(Dataset records)
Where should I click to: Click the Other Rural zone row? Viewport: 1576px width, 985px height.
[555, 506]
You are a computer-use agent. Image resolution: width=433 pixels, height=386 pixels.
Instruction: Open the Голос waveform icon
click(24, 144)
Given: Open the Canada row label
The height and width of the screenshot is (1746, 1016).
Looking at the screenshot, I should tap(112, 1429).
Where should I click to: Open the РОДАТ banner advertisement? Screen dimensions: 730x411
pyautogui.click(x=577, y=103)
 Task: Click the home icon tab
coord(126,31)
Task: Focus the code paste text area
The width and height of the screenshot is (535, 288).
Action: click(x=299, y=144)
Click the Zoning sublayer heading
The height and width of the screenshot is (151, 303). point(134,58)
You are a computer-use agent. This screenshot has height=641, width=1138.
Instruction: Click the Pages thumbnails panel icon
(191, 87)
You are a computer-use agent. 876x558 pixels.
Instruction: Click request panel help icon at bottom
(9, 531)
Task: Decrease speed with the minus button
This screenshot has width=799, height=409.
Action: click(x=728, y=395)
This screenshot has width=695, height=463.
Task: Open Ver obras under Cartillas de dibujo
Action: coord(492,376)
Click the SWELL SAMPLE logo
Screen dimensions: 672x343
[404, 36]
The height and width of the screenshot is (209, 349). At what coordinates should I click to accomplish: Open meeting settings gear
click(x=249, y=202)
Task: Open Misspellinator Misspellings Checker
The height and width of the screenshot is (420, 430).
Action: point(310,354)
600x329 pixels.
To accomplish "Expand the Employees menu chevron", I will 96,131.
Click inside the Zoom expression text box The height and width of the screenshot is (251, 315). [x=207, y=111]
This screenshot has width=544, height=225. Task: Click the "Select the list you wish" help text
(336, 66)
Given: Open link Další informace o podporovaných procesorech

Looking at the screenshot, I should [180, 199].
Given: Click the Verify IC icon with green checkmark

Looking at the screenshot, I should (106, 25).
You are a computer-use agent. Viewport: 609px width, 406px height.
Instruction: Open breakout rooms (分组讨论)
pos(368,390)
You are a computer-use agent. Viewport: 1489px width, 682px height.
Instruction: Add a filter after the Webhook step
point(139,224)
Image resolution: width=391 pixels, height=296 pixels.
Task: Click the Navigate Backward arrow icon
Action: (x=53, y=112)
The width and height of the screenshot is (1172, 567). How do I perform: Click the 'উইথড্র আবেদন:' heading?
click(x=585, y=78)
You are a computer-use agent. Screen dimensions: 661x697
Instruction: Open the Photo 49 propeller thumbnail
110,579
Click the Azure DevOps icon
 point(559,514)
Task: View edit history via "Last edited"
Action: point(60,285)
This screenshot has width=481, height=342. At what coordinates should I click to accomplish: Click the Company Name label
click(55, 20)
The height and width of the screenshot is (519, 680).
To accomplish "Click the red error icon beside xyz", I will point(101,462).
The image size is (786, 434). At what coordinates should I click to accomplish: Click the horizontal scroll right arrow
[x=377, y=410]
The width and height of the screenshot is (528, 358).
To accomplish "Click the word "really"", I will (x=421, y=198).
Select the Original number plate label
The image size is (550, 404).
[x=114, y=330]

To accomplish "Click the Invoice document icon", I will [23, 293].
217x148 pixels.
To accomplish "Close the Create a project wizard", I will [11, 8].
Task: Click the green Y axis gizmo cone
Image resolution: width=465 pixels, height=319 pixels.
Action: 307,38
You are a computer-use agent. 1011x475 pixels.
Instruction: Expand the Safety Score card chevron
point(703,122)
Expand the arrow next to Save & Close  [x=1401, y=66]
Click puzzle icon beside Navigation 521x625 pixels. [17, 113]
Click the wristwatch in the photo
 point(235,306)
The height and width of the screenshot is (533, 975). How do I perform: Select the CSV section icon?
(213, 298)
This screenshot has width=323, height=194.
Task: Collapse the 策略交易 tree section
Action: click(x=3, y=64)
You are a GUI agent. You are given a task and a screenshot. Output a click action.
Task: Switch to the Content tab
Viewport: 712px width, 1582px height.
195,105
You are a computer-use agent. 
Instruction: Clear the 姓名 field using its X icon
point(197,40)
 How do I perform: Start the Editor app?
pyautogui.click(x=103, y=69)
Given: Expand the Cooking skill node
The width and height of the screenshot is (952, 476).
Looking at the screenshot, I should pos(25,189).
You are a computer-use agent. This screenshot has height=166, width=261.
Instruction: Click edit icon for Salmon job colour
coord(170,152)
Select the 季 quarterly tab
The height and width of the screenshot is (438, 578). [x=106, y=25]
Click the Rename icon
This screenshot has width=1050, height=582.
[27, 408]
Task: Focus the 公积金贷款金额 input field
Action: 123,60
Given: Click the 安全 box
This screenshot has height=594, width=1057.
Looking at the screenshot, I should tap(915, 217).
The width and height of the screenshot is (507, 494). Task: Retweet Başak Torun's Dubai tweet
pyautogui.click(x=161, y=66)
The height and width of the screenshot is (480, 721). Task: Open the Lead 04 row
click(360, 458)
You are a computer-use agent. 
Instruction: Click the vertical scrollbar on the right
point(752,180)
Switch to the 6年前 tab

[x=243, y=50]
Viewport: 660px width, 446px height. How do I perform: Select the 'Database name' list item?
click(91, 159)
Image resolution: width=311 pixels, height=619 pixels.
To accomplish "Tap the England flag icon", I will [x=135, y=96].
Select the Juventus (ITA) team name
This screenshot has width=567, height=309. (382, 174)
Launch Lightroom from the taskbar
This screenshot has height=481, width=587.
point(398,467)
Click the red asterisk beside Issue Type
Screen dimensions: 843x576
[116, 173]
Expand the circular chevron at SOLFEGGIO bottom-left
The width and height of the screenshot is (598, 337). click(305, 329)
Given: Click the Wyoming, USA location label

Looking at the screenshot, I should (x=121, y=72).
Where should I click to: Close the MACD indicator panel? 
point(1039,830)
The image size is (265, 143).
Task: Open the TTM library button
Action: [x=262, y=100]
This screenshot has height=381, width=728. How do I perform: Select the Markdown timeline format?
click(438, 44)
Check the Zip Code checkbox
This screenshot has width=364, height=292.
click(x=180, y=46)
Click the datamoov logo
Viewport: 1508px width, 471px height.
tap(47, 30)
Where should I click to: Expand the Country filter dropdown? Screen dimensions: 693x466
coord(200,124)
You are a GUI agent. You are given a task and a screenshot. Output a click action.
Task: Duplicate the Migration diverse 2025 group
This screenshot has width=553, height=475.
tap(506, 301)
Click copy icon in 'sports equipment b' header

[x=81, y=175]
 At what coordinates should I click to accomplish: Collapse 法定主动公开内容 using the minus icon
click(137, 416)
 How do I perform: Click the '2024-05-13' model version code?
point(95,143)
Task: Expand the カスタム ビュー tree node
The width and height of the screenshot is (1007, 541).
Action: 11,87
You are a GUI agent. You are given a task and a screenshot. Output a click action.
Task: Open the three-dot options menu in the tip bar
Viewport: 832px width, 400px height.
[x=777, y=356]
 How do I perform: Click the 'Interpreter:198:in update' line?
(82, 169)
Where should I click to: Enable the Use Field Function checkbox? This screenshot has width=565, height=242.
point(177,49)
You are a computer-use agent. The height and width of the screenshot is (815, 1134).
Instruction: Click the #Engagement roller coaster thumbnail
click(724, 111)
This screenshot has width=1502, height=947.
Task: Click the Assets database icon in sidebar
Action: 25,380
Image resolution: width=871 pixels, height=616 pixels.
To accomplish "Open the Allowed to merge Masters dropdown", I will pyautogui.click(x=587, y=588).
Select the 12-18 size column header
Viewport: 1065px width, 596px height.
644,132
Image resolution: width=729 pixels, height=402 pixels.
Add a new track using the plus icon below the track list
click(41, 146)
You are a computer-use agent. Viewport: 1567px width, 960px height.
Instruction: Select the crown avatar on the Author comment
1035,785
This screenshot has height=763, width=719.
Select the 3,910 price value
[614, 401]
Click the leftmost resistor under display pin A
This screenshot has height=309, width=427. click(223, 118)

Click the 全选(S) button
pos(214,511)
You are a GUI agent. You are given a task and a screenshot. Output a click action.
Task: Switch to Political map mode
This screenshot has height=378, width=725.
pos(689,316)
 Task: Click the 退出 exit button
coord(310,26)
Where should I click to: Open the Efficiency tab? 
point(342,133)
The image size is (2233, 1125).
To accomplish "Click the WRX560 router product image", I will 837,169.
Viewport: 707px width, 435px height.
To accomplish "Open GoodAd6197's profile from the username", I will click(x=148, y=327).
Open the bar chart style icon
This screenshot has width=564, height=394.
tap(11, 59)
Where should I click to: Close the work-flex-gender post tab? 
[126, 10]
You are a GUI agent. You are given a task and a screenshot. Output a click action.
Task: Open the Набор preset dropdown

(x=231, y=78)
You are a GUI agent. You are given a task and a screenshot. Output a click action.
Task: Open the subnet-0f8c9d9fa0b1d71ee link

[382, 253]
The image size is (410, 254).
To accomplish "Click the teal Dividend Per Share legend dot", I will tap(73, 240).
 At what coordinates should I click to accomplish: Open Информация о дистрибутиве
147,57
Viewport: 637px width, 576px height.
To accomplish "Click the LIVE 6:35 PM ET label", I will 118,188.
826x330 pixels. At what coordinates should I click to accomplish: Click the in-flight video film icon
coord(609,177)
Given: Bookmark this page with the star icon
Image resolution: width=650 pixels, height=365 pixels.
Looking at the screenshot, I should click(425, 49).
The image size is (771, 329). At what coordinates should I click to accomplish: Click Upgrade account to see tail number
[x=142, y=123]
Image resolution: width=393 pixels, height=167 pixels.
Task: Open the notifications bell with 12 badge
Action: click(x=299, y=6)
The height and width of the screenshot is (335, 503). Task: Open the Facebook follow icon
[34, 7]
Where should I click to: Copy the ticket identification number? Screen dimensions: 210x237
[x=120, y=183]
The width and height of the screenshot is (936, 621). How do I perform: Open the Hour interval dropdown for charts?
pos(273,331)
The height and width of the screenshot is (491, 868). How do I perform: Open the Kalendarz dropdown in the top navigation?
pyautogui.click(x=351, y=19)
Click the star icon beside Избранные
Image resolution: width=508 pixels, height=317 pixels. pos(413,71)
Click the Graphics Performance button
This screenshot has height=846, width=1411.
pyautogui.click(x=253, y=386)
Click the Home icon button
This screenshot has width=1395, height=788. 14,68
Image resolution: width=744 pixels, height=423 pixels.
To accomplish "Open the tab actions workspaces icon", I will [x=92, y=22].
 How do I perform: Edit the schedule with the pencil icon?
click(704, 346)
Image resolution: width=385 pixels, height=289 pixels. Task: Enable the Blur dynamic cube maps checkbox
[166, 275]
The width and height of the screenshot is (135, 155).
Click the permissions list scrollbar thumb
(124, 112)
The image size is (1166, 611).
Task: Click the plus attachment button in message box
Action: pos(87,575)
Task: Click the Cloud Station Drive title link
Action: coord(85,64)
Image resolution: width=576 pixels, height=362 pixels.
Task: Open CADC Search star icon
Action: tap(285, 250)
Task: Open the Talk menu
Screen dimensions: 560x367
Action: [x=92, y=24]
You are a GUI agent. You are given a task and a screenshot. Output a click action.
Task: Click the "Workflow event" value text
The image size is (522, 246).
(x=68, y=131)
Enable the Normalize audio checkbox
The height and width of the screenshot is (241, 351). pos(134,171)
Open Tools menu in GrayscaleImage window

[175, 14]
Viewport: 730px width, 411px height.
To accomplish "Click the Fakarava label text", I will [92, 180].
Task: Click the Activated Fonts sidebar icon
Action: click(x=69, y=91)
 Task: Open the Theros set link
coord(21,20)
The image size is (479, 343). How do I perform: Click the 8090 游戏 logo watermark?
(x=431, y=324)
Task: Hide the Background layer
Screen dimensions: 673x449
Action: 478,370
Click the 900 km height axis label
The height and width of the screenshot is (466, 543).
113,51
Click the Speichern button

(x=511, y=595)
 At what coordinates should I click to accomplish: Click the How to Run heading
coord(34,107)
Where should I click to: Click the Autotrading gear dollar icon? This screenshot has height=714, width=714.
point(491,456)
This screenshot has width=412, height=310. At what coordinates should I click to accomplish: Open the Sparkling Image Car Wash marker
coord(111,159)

→ **ASSIGNMENT**: Your reply is to repeat, unchanged, the lines above running from the one with "Viewport: 712px width, 1582px height." up to and including the one with "Click the Rename icon".

→ **ANSWER SECTION**:
Viewport: 712px width, 1582px height.
195,105
You are a computer-use agent. 
Instruction: Clear the 姓名 field using its X icon
point(197,40)
 How do I perform: Start the Editor app?
pyautogui.click(x=103, y=69)
Given: Expand the Cooking skill node
The width and height of the screenshot is (952, 476).
Looking at the screenshot, I should pos(25,189).
You are a computer-use agent. This screenshot has height=166, width=261.
Instruction: Click edit icon for Salmon job colour
coord(170,152)
Select the 季 quarterly tab
The height and width of the screenshot is (438, 578). [x=106, y=25]
Click the Rename icon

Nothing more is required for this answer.